Sunday is the day we remember our doting, caring dads — but this Father’s Day, Tess Callahan wonders whether it’s possible for a dad to overextend his love. She looks at three books where a father’s protection means keeping some dangerous secrets.
Is it possible to love your child too much? This Father's Day, I'd like to introduce you to three fathers whose passion to protect their sons invites calamity. These are fathers with secrets. Big secrets.
Each of us, it seems, has a key relationship that sits at our core. It may not be someone we see everyday or think of often. Yet the person remains there, loved or hated, as our center of gravity. For my brother, it's his son. For my husband, it's his father. Whether boys and men are close to their dads or not, the power of the father/son relationship is titanic.
The Curious Incident of the Dog in the Night-Time
The Curious Incident of the Dog in the Night-Time, by Mark Haddon, paperback, 226 pages, Vintage, list price: $14
Our first flawed but goodhearted father is Ed Boone from Mark Haddon's novel The Curious Incident of the Dog in the Night-Time. The story is narrated by Ed's son, Christopher, an autistic 15-year-old boy bent on solving the murder of his neighbor's dog.

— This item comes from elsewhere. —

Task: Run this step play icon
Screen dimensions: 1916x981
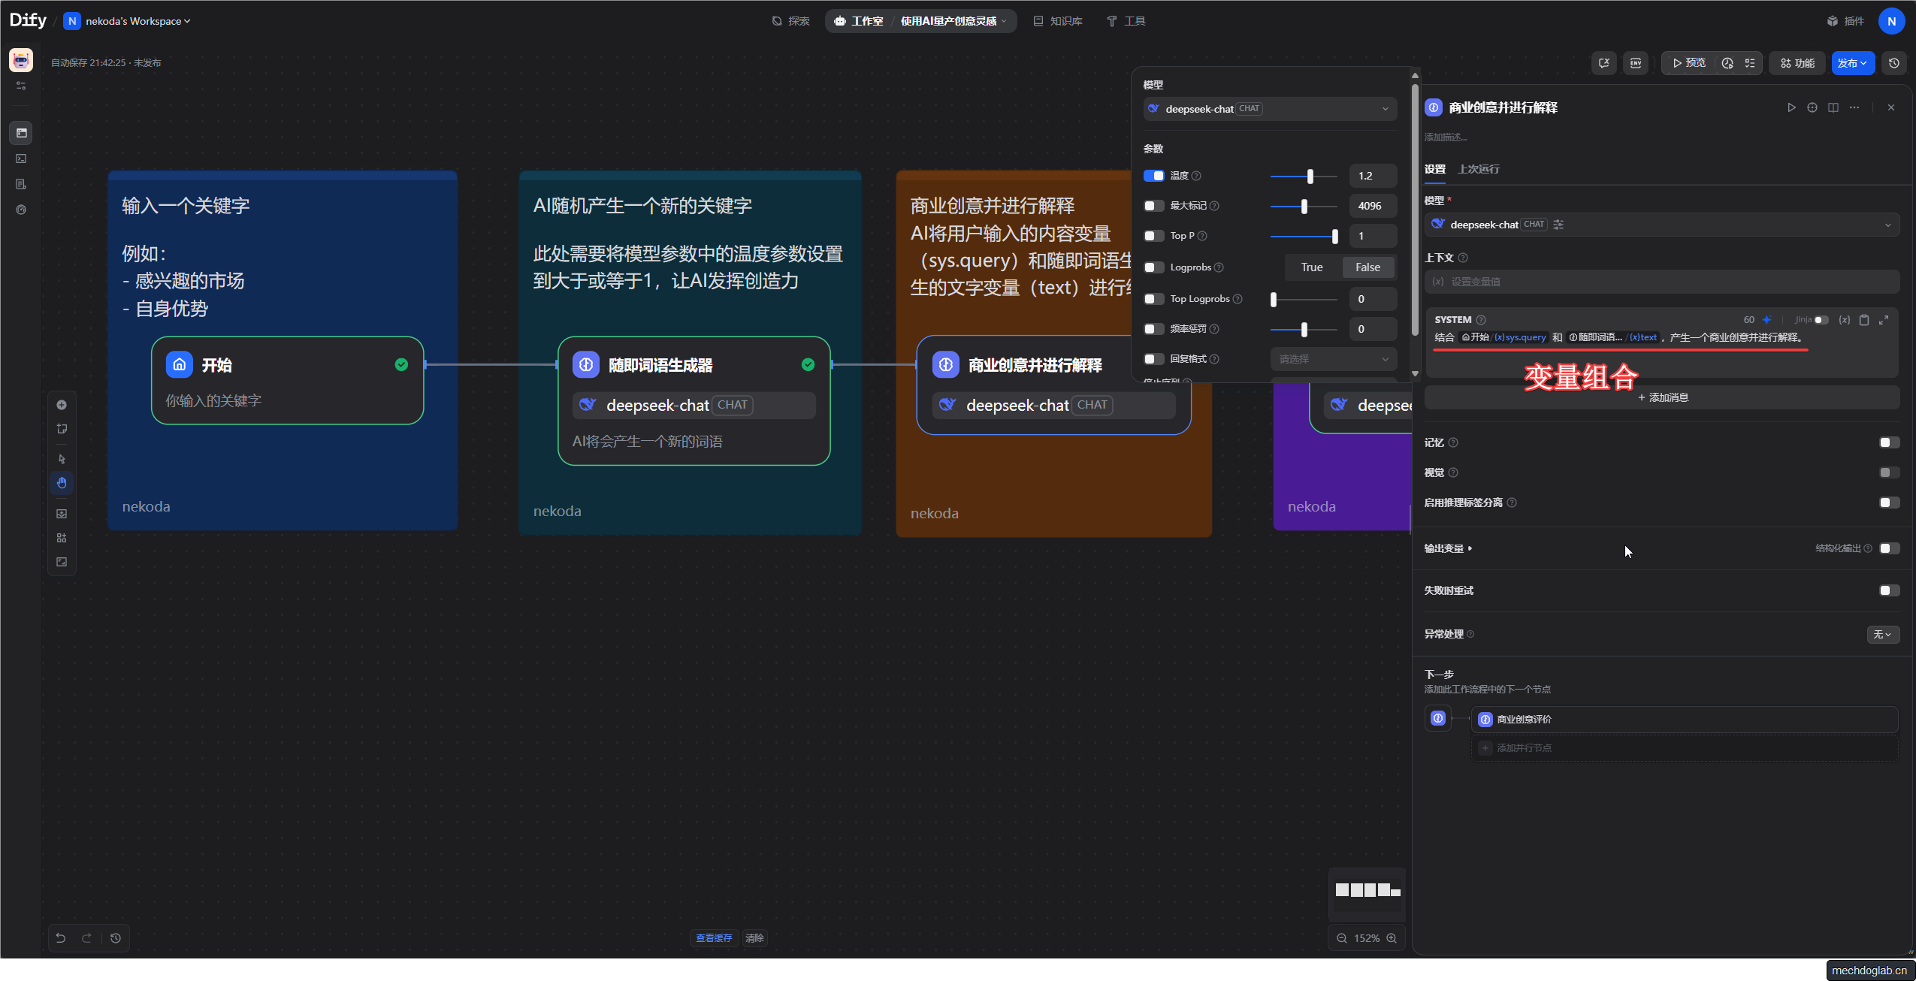Action: pyautogui.click(x=1791, y=107)
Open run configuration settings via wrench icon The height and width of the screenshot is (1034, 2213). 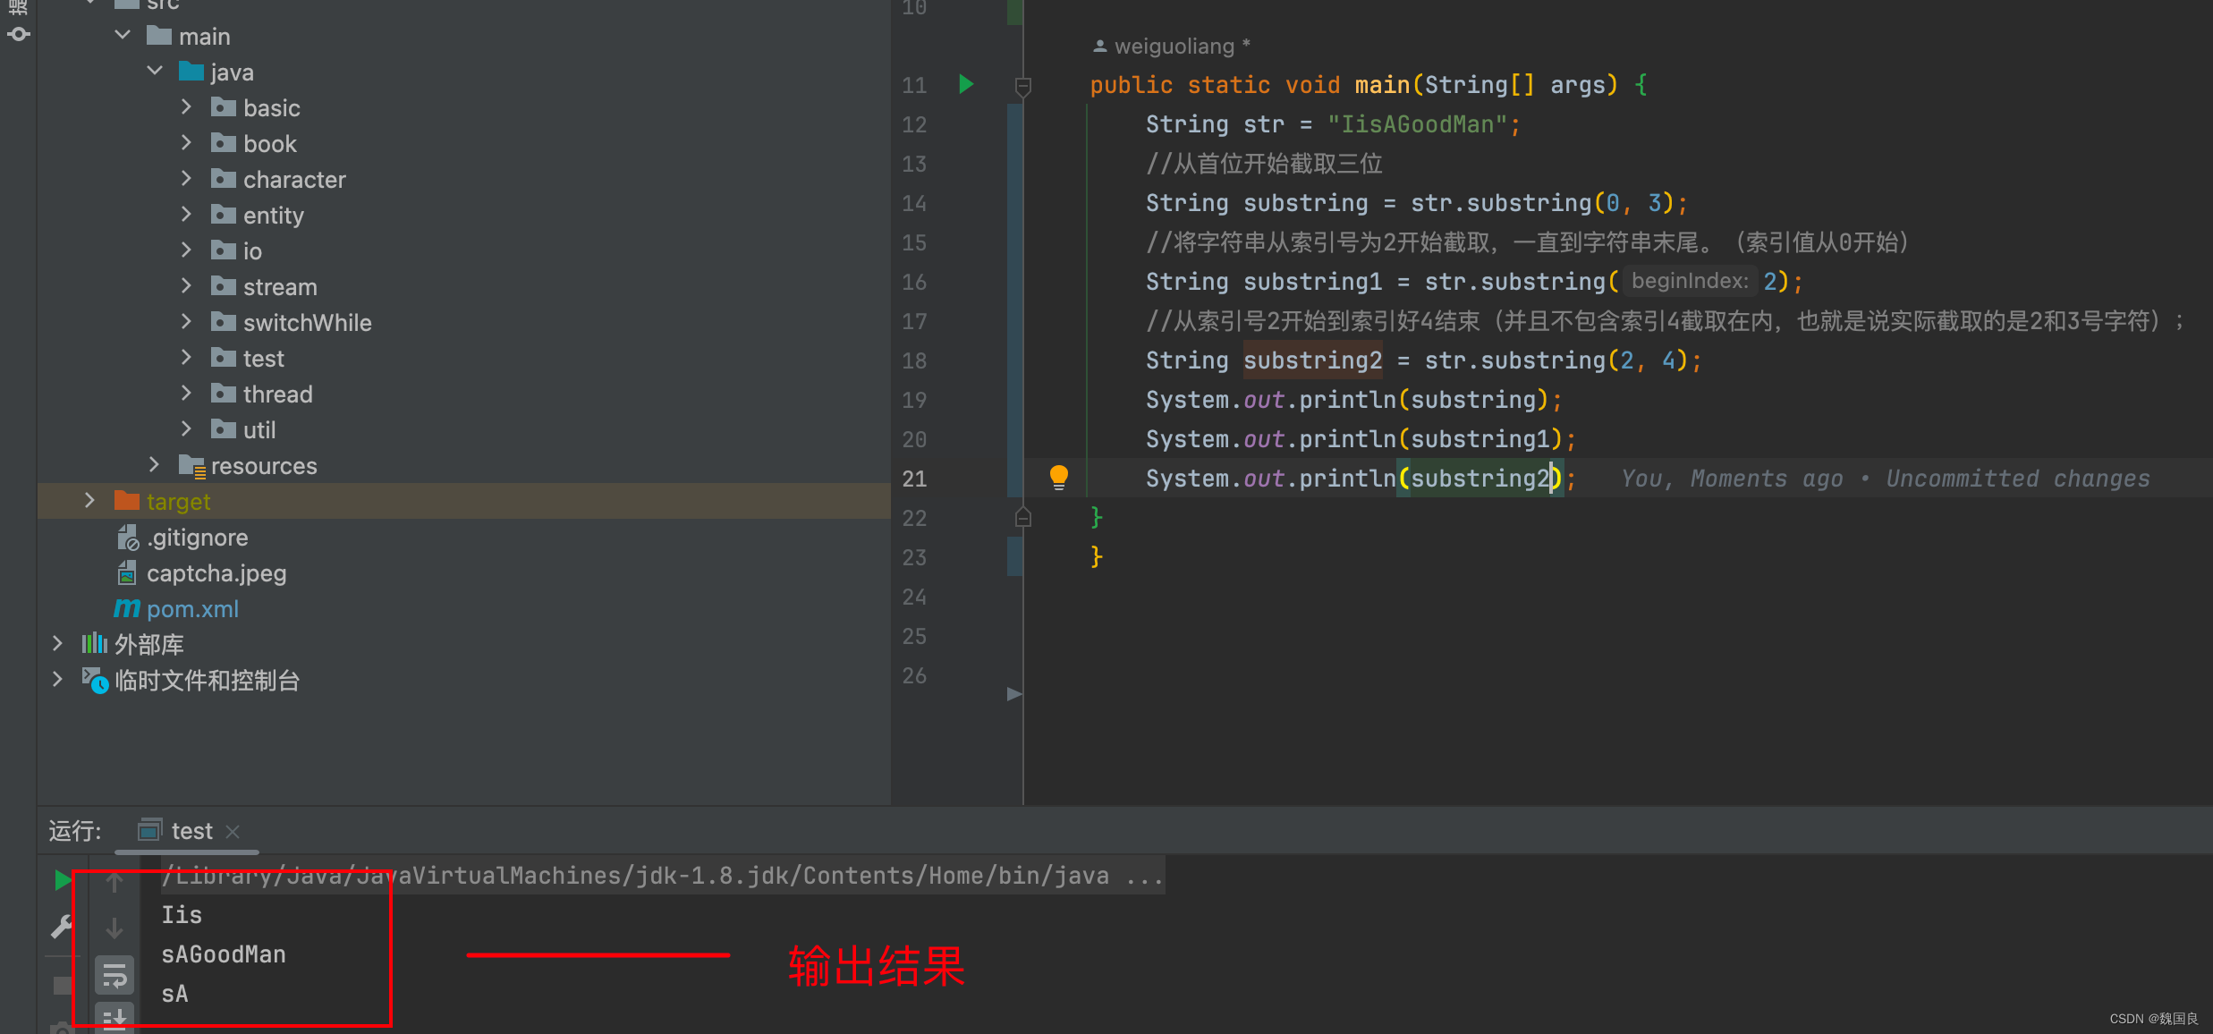tap(59, 927)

Ed is fiercely committed to protecting the boy from the truth, both about the dog and about his absent mother. Needless to say, Ed's secrets are impossible to keep. The freshness of the narration here, seen through the boy's eyes, is so compelling that you'll feel for this dad even when the boy is terrified of him.

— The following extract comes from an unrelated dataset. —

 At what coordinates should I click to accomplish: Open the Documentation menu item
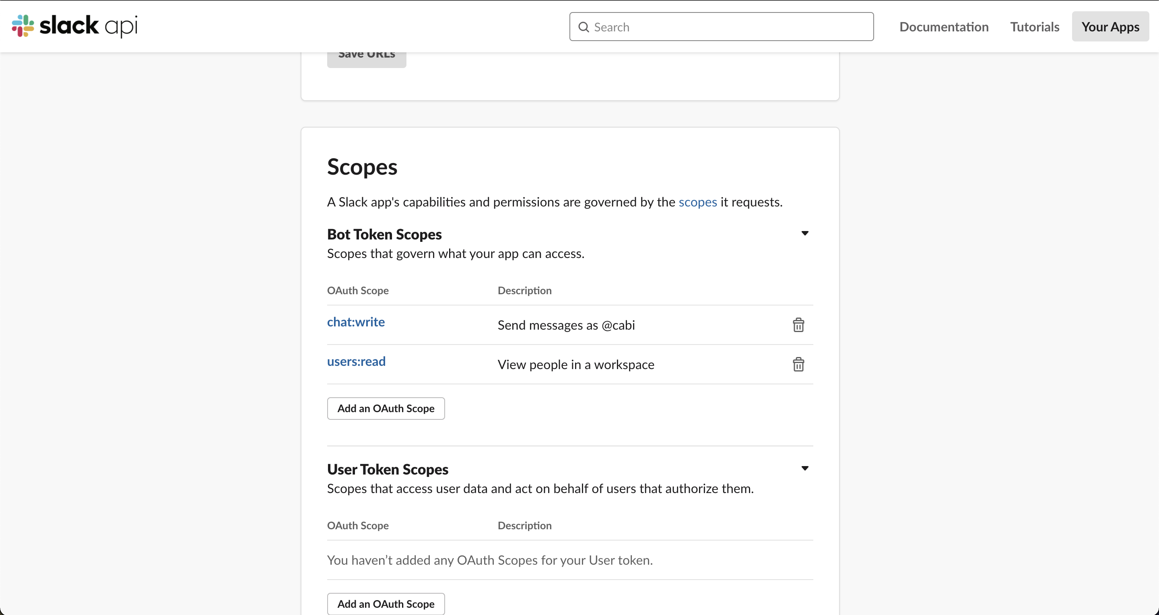943,27
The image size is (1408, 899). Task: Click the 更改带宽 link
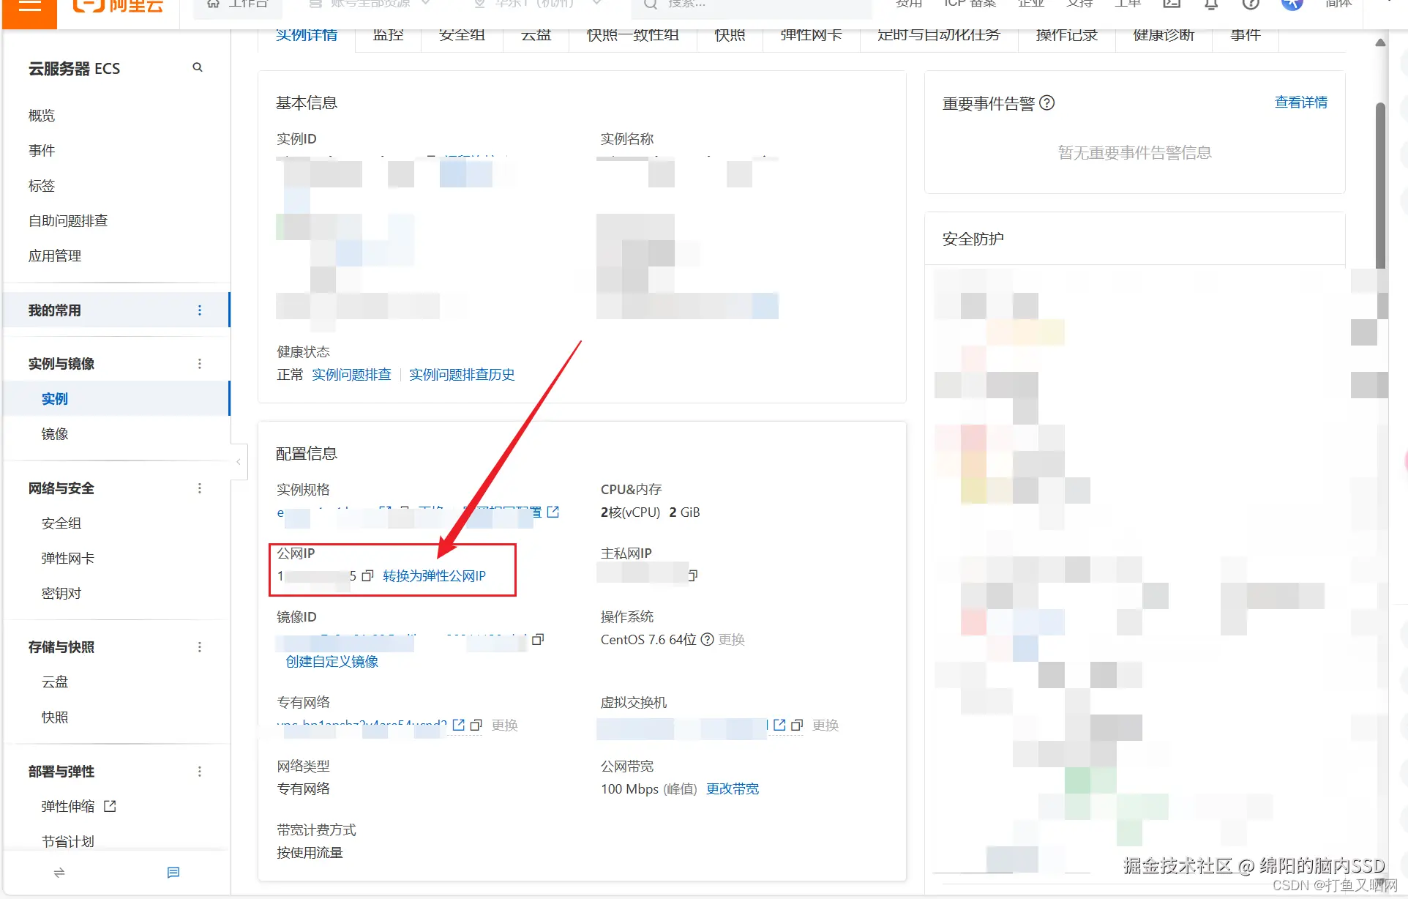pos(732,789)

The Road, by Cormac McCarthy, paperback, 304 pages, Vintage, list price: $7.99
The nameless father in Cormac McCarthy's novel, The Road, takes even more shocking measures to protect his boy. He has no choice. The two are traveling a barren landscape decimated by an apocalyptic event that has left the planet essentially lifeless. In a world where even a dandelion or cockroach would be welcome, the only other life forms are a few fellow human beings, mostly cannibals. The father spits up blood every morning, but tells the boy he is fine. He also feigns belief that there are "good guys" out there like them. The boy's faith in this is unshakable. The father's? Well, let's just say he doesn't end where he started. Don't let the ghastly plotline dissuade you. The lyricism of McCarthy's prose suffuses even this grim landscape with astonishing beauty. This is a father you will never forget.
Out Stealing Horses
Out Stealing Horses, by Per Petterson, paperback, 304 pages, Picador, list price: $14
Instead of sacrificing his life for his son, the father in Per Petterson's novel, Out Stealing Horses, sacrifices his son for another life. The story is told from the point of view of Trond Sanders, a 60-something man living in remote Norway. He reflects upon his 15th summer when Norway was occupied by the Nazis. His father's secret participation in the resistance, and in a neighbor's wife, led to mysterious absences. Father and son adored each other. Yet, the father ultimately vanishes, leaving only a note and a deepening chasm. Trond is left with a vast space for navigating loss. Think what you like about this father, you cannot deny his hold on his son, even after decades of separation.
Tess Callahan's writing has appeared in the New York Times Magazine, Newsday, Boston College Magazine, Stylus Anthology and Cottonwood. Her most recent novel is April & Oliver. She lives with her husband and children in northern New Jersey.